OTTAWA (CCN)—The promotion of Canada’s chaplain general to major-general is being seen as a recognition of the significance of Canada’s military chaplaincy.

Maj.-Gen. Guy Chapdelaine, a Roman Catholic priest and former brigadier-general, received his epaulets Nov. 7 from Chief of the Defence Staff Gen. Jonathan Vance and Lt.-Gen. Charles Lamarre.

“I’m very humbled by this promotion; it was unexpected,” said Maj.-Gen. Chapdelaine in an interview.
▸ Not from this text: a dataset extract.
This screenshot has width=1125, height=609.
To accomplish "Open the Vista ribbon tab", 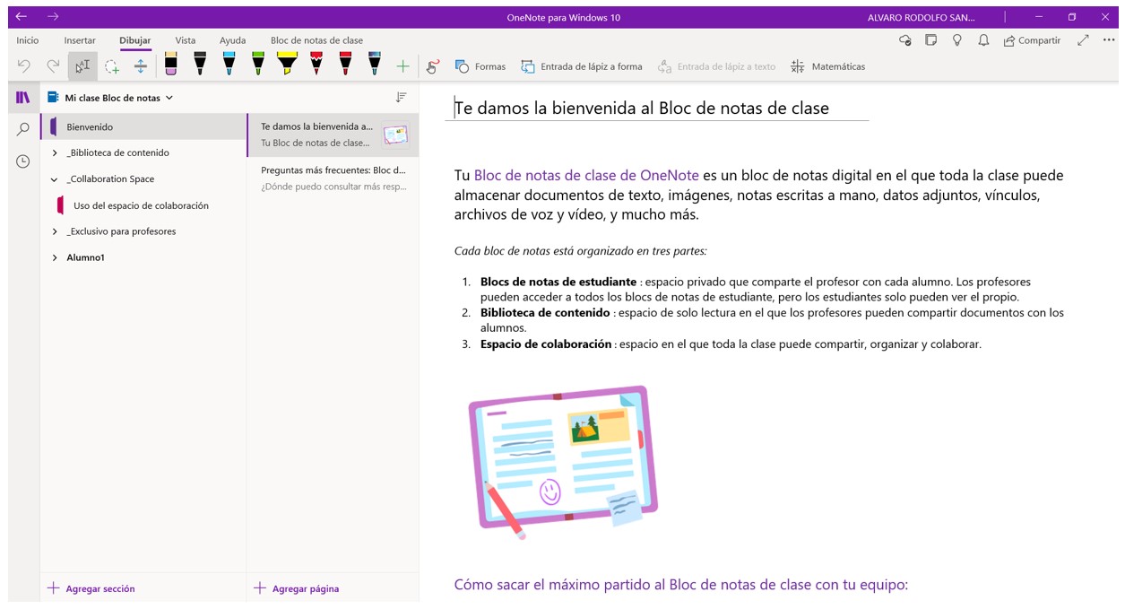I will [x=185, y=39].
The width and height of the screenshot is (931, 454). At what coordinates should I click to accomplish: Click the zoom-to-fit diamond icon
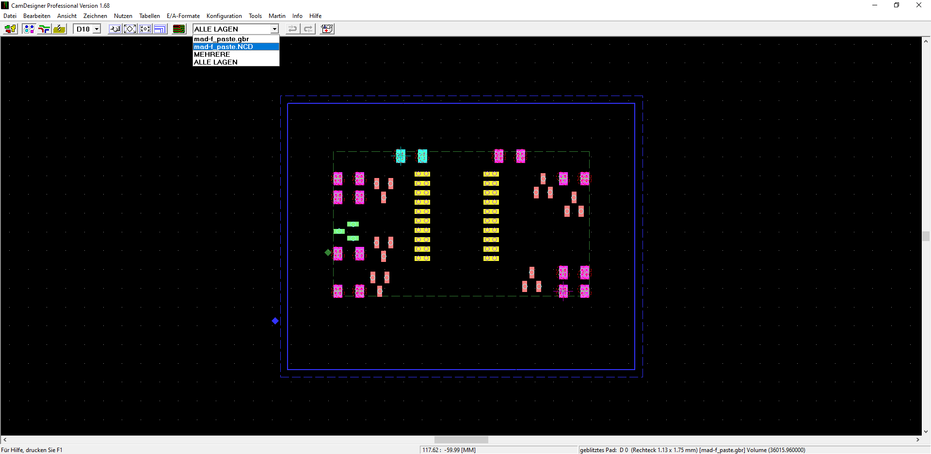[x=130, y=29]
He said Vance mentioned a few months ago he wanted to elevate the chaplaincy. 

“It’s really the chaplaincy through this promotion that was elevated, not myself as chaplain general,” he said. “It’s a recognition of the importance of religion, especially with the new policy of the Canadian Armed Forces: Strong, Secure, Engaged.”

The policy takes a “holistic approach” to well being and health that includes “spiritual health” for personnel and their families, including a suicide strategy and the importance of spirituality to develop spiritual resilience, he said.
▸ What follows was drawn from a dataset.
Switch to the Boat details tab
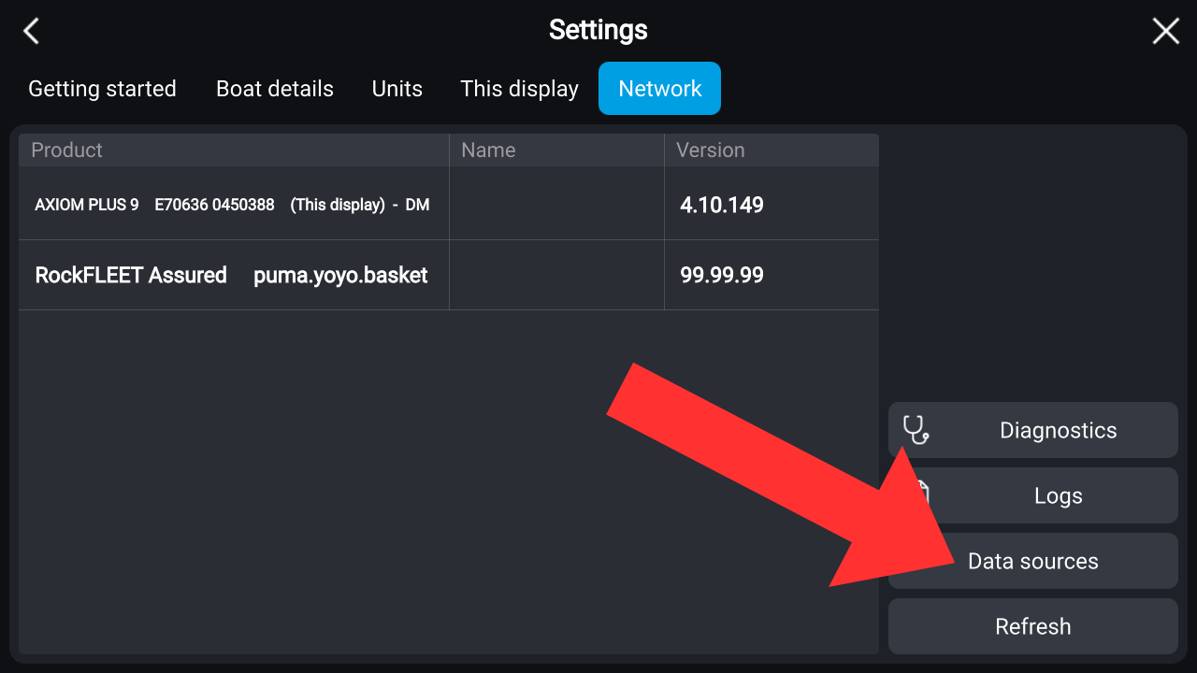Viewport: 1197px width, 673px height. [275, 89]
As an example, Bishop Scott McCaig of the Military Ordinariate led a military delegation of more than 60 people on a pilgrimage to Lourdes at the end of May, said Maj.-Gen. Chapdelaine.

“It was one program that we had for spiritual resilience especially for those who are injured, for Canadian Armed Forces members and families who want to find a way to deepen their faith.”
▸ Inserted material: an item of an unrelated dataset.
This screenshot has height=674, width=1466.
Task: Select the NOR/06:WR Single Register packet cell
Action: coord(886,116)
The aim, he said, is for families facing adversity "to reflect on the spiritual aspect of our life and the importance of spirituality,” he said.

“Our faith helps us to cope with difficult moments in our life,” he said, citing as examples divorce, illness, PTSD, the death of a loved one, the illness of a child, or the death of soldiers, including suicide.

He recalled how at this year’s Remembrance Day ceremony he prayed for all those who have considered or attempted suicide.

“It’s important to be open on these questions, to give our soldiers all the possible tools” for spiritual and physical health, “to help us to cope with difficult situations we can meet in our military life and in life in general,” Maj.-Gen. Chapdelaine said.

Since Gen. Vance took over in 2015, the chaplain general has been invited to participate in the Armed Forces Council that includes all the commanders of the various branches: Air Force, Navy, Army, and Special Forces. It also includes advisers such as the reserve adviser and the judge advocate general, he said.

“I think I’m the first chaplain general to be invited,” Maj.-Gen. Chapdelaine said. Previously, the chaplain general was invited to give the council a 10-minute briefing once a year.

He is “now around the table” in the role of an “adviser rooted in this committee,” he said. In addition, he now meets with the chief of the defence staff every three months on “moral and spiritual issues relating to the well-being of members and their families.”

The interfaith team of military chaplains greeted the promotion with “a very positive reaction,” said Maj.-Gen. Chapdelaine. “It was a morale booster.”

Along with the promotion of health and spiritual well being is an acknowledgement of Canada’s religious diversity. “We are anticipating a growth of the chaplaincy in numbers,” Maj.-Gen. Chapdelaine said. “That is why recruiting is very important to us.”

“I would like to see chaplains coming from other religions that are not represented in the chaplaincy: Buddhist, Hindu and Sikh chaplains,” he said. “We find them in the different police forces. I would like to have the same thing in the Canadian Armed Forces.”

At the same time, “we need to find the right people with the right education to work in the chaplaincy, as we have all the standards for our Christian, Jewish and Muslim chaplains.”

In 2019, his office will have new positions for three chaplains who will work on new programs to develop spiritual resilience in the life of Armed Forces personnel and their families, he said.